No, I know it's not way too early. We're looking at a lot of stuff. By this time next year, every store in California will be solar and have all their charging stuff in, okay? Obviously, we've got to meet the needs first. California's the leader in it, right? So we'll be there a year from now. That'll be where we're learning, right? We're learning with customers. We have trucks we've sold. We have electric trucks we've sold in different marketplaces. I'm not going to get into specifics. And we look forward to doing more around that space. But, you know, again, I believe, I'm not here, y'all don't want to listen to me talk. You've probably already heard enough. But I believe it's going to be market segment driven as to what technologies went out. You know, obviously in class 6, 7, by the time we get to the end of this decade, I'm not sure it will be 50% or more electric. It's not going to be that way on heavy. You're not going to see that on the TL side. You'll get it in certain applications and certain market segments, but, you know, that's not going to, I believe, work for just pure TL over the road, at least not now. It could be in 20 years or so, but I don't think we're there with that. But, you know, you've got folks that I know hydrogen. Some people go, no. Some people go, oh, yeah. There's a lot of things going on, and that's what's going to create some confusion as things transition over the next decade, driven by we all have to deal with ESG, and it's real, and the environmental piece. But I think, as I said, technologies will be driven by market segments will adapt to whatever makes sense. Diesel will be phased out over time. It needs to be. But it's not going away right now. We're going to be multi-pronged and working with whatever technology is out there. But always try to be on the leading, not bleeding edge.
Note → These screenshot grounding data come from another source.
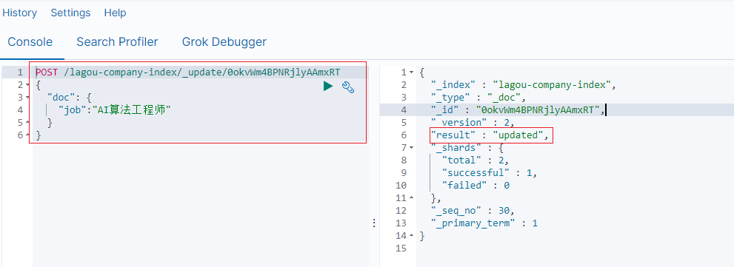This screenshot has width=734, height=267.
Task: Click the pane resize handle between editors
Action: point(374,223)
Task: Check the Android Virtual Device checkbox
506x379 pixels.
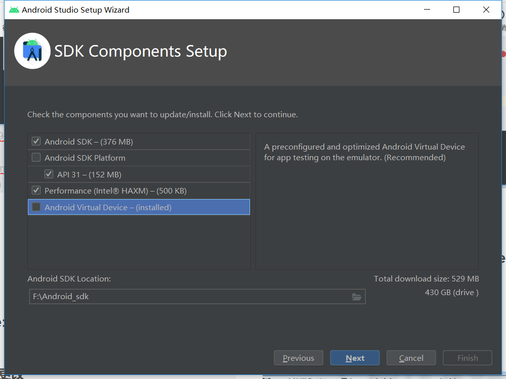Action: 36,207
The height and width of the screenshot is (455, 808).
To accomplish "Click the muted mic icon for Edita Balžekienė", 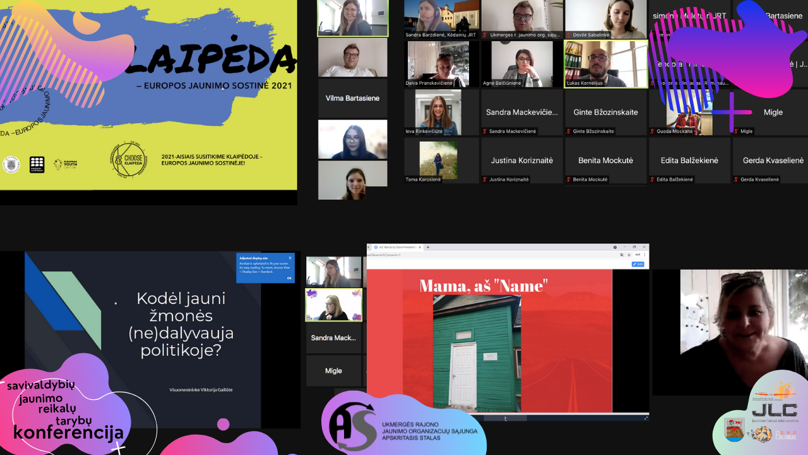I will [x=652, y=179].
Okay. That's awesome. Thank you so much.
Thank you, Joe. See you soon.
And thank you. And I'm showing no further questions. I would now like to turn the call back to Mr. Rusty Rush, Chairman and President, for closing remarks.
Thank you. Well, I appreciate everybody's time. Obviously, it will be a little longer time period until we talk in February. So I want to wish everyone a happy holidays in between. Enjoy your families and enjoy the time that you get to spend with them. And we will talk to you in February. Thank you very much.
Thank you. This concludes today's conference call. Thank you for participating. You may now disconnect.